Complete the following.
a: In the text on the V&A waistcoat, how does the front of the garment fasten?
b: Extend the text on the V&A waistcoat with a few more sentences that pick up right after its final sentence.

Supplied text.
=-=-=
This example from the Victoria and Albert Museum (V&A) is dated between 1610-20 and is believed to have belonged to a member of the Isham family from Lamport Hall in Northamptonshire. It contains narrow cuffed sleeves and shoulder wings that cover where the sleeve is attached to rest of the garment, mirroring design elements seen in men and women’s doublets. Gores have been inserted into the skirts of the waistcoat to enlarge them so that they would sit perfectly over a farthingale roll. The front of the garment ties together with the silk ribbons attached to either side. The general cut of this example is typical of other surviving waistcoats from the 1610s (see list of other examples below). 

This garment would have been worn over a petticoat with an attached bodice (“petticoat-bodies”) or a pair of bodies, a stiffened torso-garment (later known as stays).
=-=-=
Supplied data.

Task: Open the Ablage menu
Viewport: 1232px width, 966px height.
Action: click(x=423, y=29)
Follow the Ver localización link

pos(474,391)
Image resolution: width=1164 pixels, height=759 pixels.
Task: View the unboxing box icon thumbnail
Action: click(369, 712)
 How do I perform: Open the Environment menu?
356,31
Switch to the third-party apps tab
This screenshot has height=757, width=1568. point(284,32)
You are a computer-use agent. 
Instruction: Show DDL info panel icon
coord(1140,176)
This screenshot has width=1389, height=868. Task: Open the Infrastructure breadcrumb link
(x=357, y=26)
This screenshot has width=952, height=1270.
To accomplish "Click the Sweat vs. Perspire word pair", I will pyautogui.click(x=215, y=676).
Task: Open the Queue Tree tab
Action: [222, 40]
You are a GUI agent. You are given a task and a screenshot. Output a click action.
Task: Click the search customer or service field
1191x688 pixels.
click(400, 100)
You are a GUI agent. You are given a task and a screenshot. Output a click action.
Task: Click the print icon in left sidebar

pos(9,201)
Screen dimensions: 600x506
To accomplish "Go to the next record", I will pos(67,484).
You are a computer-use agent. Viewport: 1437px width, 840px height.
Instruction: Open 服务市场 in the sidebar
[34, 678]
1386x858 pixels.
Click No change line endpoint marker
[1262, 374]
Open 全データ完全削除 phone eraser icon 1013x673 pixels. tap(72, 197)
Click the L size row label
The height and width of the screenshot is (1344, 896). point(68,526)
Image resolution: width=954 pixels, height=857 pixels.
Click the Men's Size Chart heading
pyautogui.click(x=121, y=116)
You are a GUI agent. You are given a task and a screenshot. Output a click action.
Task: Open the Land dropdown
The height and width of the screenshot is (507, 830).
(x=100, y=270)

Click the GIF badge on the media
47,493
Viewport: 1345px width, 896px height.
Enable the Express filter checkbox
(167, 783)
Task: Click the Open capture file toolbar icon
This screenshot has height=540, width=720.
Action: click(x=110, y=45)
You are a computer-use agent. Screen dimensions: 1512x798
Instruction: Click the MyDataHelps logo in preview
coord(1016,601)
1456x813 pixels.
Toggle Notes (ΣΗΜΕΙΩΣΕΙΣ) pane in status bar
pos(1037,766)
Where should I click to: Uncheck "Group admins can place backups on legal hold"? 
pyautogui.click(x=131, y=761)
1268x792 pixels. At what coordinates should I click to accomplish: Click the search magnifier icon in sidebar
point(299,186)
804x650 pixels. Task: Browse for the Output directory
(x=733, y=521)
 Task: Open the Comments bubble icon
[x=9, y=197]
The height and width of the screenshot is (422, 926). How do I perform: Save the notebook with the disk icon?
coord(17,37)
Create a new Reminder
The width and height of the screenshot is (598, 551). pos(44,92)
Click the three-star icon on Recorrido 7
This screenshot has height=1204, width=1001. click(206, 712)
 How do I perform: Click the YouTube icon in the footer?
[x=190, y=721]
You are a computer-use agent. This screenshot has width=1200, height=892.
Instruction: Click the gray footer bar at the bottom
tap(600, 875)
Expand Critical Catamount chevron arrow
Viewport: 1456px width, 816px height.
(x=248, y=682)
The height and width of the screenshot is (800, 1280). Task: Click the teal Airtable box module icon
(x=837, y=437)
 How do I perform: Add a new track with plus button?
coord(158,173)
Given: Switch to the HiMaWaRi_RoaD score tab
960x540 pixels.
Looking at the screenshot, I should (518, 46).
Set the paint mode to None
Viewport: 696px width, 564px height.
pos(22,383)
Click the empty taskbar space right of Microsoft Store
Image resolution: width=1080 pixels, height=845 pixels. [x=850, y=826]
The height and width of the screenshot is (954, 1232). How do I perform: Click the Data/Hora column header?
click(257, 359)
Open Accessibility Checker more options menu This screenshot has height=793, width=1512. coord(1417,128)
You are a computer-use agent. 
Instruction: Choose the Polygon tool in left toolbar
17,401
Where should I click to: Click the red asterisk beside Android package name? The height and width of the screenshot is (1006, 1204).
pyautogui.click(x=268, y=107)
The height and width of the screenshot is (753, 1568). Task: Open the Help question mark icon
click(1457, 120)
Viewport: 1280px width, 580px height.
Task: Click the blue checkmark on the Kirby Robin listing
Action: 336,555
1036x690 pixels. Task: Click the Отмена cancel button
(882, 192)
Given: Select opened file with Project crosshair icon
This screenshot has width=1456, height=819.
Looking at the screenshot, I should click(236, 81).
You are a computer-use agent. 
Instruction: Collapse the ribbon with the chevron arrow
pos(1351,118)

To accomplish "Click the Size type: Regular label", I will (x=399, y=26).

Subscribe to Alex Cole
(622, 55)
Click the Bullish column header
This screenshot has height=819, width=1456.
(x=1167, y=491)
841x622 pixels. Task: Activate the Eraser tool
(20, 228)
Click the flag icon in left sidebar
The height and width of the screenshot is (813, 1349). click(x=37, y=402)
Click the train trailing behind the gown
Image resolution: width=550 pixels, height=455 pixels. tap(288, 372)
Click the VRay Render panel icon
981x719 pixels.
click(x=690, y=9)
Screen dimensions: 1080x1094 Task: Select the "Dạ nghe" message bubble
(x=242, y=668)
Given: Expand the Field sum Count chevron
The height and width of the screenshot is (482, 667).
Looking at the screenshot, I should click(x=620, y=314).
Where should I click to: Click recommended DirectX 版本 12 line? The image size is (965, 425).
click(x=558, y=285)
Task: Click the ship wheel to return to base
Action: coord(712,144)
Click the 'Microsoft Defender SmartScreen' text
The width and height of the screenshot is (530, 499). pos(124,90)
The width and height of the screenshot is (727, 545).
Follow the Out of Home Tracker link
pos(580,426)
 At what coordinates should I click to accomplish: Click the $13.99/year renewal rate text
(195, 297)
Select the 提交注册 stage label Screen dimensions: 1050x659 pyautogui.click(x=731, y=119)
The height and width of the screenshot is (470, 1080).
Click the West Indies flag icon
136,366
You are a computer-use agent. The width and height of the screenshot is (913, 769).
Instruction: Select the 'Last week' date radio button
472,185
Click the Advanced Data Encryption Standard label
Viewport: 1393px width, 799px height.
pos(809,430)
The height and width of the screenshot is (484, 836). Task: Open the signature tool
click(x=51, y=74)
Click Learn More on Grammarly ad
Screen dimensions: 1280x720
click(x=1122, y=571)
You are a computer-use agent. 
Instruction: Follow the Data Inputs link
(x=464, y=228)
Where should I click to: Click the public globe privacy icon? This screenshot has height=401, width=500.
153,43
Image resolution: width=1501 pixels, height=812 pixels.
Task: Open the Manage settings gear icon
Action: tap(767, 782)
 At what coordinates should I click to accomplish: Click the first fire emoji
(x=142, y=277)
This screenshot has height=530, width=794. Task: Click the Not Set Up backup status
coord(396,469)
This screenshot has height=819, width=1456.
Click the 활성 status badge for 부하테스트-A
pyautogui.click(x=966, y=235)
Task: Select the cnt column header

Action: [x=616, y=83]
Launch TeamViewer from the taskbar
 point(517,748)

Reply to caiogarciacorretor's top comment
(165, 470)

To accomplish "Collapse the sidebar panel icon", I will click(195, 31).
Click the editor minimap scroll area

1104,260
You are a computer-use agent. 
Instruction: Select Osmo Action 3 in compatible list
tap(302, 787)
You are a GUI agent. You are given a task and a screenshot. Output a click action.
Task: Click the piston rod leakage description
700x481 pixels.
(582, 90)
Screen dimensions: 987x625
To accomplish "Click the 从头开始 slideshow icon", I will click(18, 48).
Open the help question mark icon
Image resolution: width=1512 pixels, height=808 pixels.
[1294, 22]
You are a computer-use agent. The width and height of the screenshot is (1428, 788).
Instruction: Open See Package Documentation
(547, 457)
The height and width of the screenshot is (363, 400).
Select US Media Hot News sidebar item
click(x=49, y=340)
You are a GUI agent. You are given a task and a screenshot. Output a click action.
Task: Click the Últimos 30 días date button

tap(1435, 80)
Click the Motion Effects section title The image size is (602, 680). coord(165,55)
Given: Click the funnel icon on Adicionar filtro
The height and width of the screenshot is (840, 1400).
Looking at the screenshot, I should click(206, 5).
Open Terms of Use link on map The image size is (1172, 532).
=-=-=
Answers in order.
a: It ties together with silk ribbons attached to either side.

b:
This waistcoat is made of coral-pink silk, is hand-embroidered with blue silk thread wrapped in silver and decorated with spangles. It is a rare surviving example of a waistcoat made of silk, as most surviving examples of this garment from this century are made of linen or fustian (see below). Although not many silk waistcoats have survived, they were not uncommon during the Jacobean period.

References to silk waistcoats appear regularly in the accounts of Elizabeth I and Anne of Denmark.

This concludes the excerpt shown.